Had been thinking of Alvin Lucier's "I Am Sitting In A Room" composition a lot lately. For anyone unfamiliar, it's rather uninteresting; just Lucier's voice repeating a phrase - the engaging aspect is that each repetition of the sentence has been processed through being projected from a speaker back onto the tape, thus doubling the reverb effect of the room on his voice until what you hear is the room rather than the voice. My friend described it really well as "distilling sound."

For the unfamiliar:
https://www.youtube.com/watch?v=fAxHlLK3Oyk
http://www.lovely.com/albumnotes/notes1013.html

Anyway, academic ramblings aside, this technique produces extremely interesting and always varied and unpredictable results that are wildly different depending on the source used.
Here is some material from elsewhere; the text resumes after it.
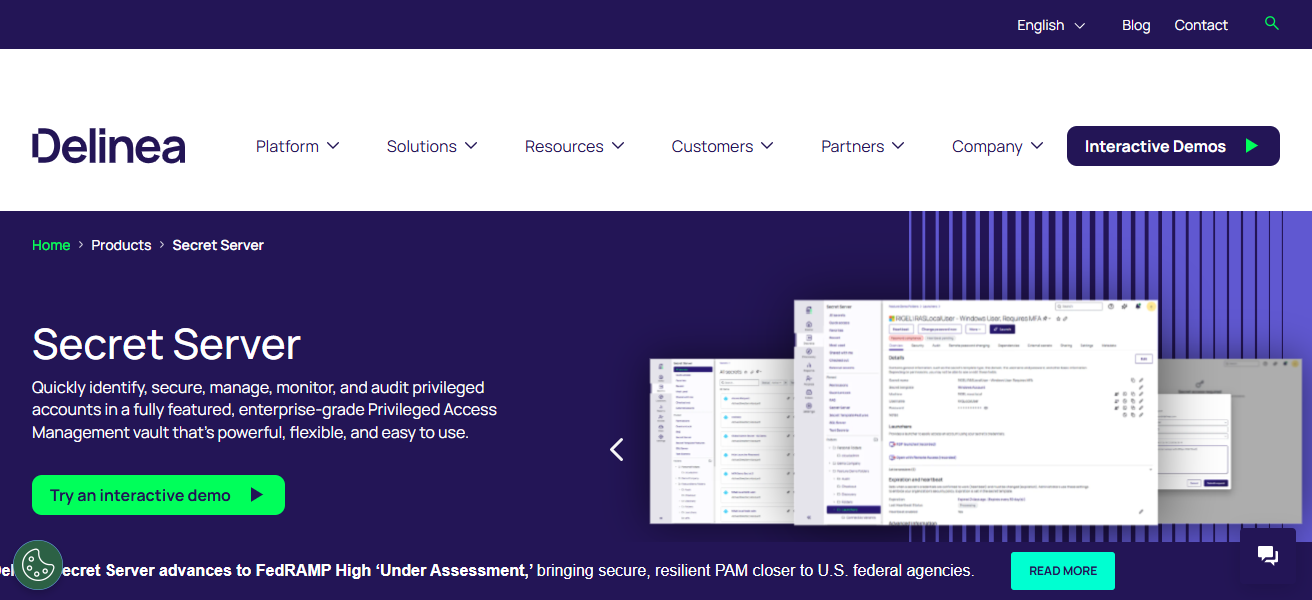Open the Customers menu
Viewport: 1312px width, 600px height.
pos(722,146)
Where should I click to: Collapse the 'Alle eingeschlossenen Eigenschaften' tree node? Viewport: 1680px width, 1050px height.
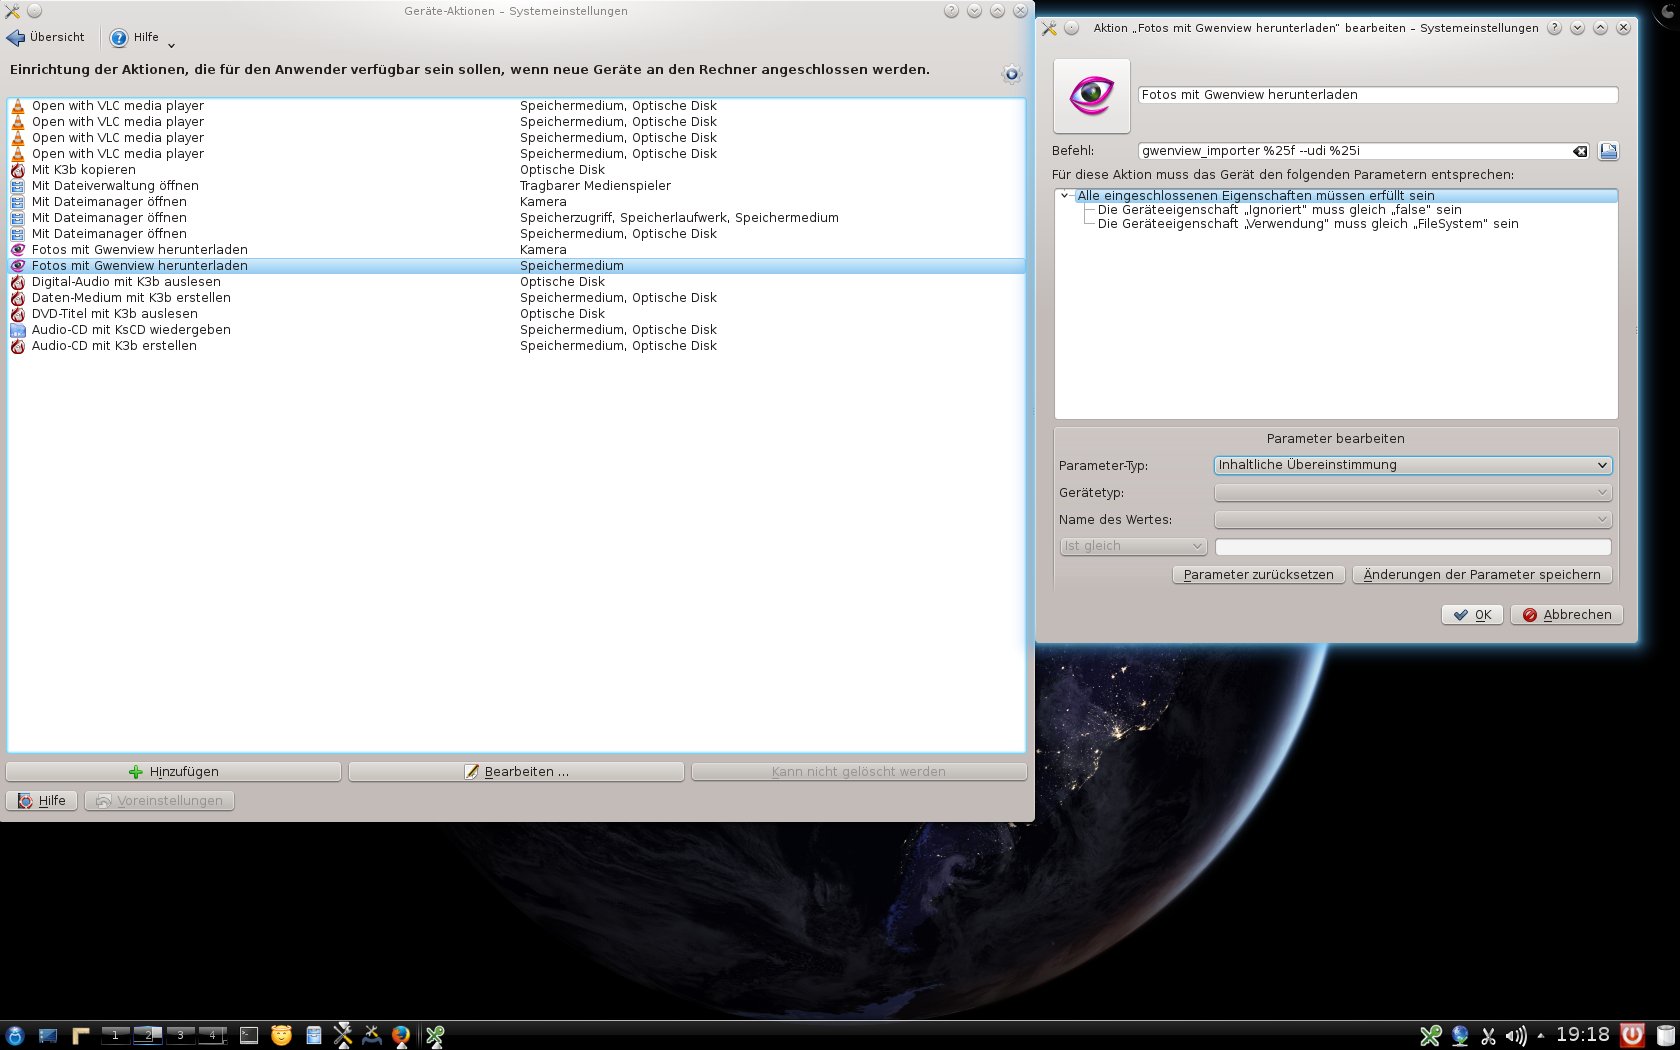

I've managed to somehow turn human singing voice into oscillating feedback-type sounds via a loop "Lucierized" back-and-forth.

Have been considering adding unusual room reverb to my vocals with this method. Perhaps even percussion if I can mic it properly.

Has anyone else tried this? Anyone know of recordings where techniques like this are used?

Potier

Not nearly the same - but you gotta think that Lucier was an inspiration:

https://www.discogs.com/Choi-Joonyong-I-Am-Scratching-A-CD-In-A-Room/release/2652800

The process of this recording was done by the following sequence:

record the sound of sinewave -> Part 0
make a new cdr with the sound of Part 0 and scratch the cdr -> Part 0 cdr
record the sound of Part 0 cdr played on a cd-player -> Part 1
make a new cdr with the sound of Part 1 and scratch the cdr -> Part 1 cdr
record the sound of Part 1 cdr played on a cd-player -> Part 2
make a new cdr with the sound of Part 2 and scratch the cdr -> Part 2 cdr
record the sound of Part 2 cdr played on a cd-player -> Part 3
make a new cdr with the sound of Part 3 and scratch the cdr -> Part 3 cdr
record the sound of Part 3 cdr played on a cd-player -> Part 4
make a new cdr with the sound of Part 4 and scratch the cdr -> Part 4 cdr
record the sound of Part 4 cdr played on a cd-player -> Part 5
make a new cdr with the sound of Part 5 and scratch the cdr -> Part 5 cdr
record the sound of Part 5 cdr played on a cd-player -> Part 6
make a new cdr with the sound of Part 6 and scratch the cdr -> Part 6 cdr
record the sound of Part 6 cdr played on a cd-player -> Part 7
make a new cdr with the sound of Part 7 and scratch the cdr -> Part 7 cdr
record the sound of Part 7 cdr played on a cd-player -> Part 8
make a new cdr with the sound of Part 8 and scratch the cdr -> Part 8 cdr
record the sound of Part 8 cdr played on a cd-player -> Part 9
This recording contains Part 1 ~ 9 in numerical order.

david lloyd jones

Quote from: Peterson on January 13, 2017, 12:18:17 AM
Had been thinking of Alvin Lucier's "I Am Sitting In A Room" composition a lot lately. For anyone unfamiliar, it's rather uninteresting; just Lucier's voice repeating a phrase - the engaging aspect is that each repetition of the sentence has been processed through being projected from a speaker back onto the tape, thus doubling the reverb effect of the room on his voice until what you hear is the room rather than the voice. My friend described it really well as "distilling sound."

For the unfamiliar:
https://www.youtube.com/watch?v=fAxHlLK3Oyk
http://www.lovely.com/albumnotes/notes1013.html

Anyway, academic ramblings aside, this technique produces extremely interesting and always varied and unpredictable results that are wildly different depending on the source used. I've managed to somehow turn human singing voice into oscillating feedback-type sounds via a loop "Lucierized" back-and-forth.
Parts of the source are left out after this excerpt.